## Problem to solve
Offset every coordinate in the answers by -97 and rewrite the items from the line with "Screen dimensions: 1097x466" to the line with "Instruction: Click the 目標金額 800,000円 text", both lines included. Keep the requests and cover only that span.

## The records
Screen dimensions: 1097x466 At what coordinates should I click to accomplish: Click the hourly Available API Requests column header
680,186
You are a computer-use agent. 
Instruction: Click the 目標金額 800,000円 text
* * *
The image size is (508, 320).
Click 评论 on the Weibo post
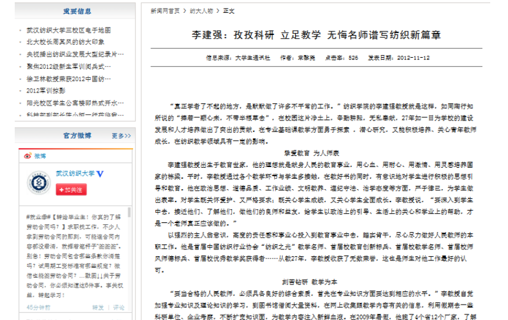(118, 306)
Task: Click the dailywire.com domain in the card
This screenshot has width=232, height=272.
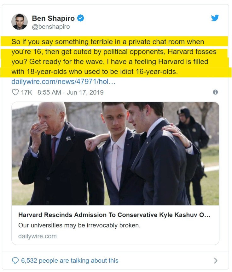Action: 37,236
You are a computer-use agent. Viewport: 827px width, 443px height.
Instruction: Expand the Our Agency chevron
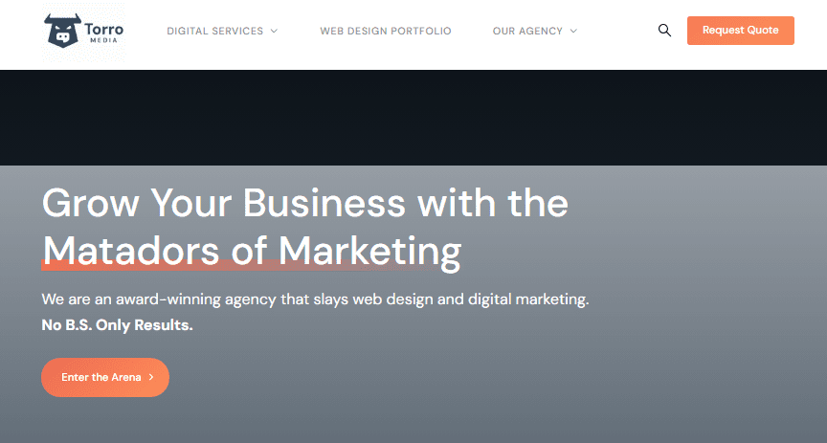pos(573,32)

## Reply to the exercise
Screen dimensions: 1097x466 At what coordinates should I click to accomplish: Click the hourly Available API Requests column header
583,89
You are a computer-use agent. 
Instruction: Click the 目標金額 800,000円 text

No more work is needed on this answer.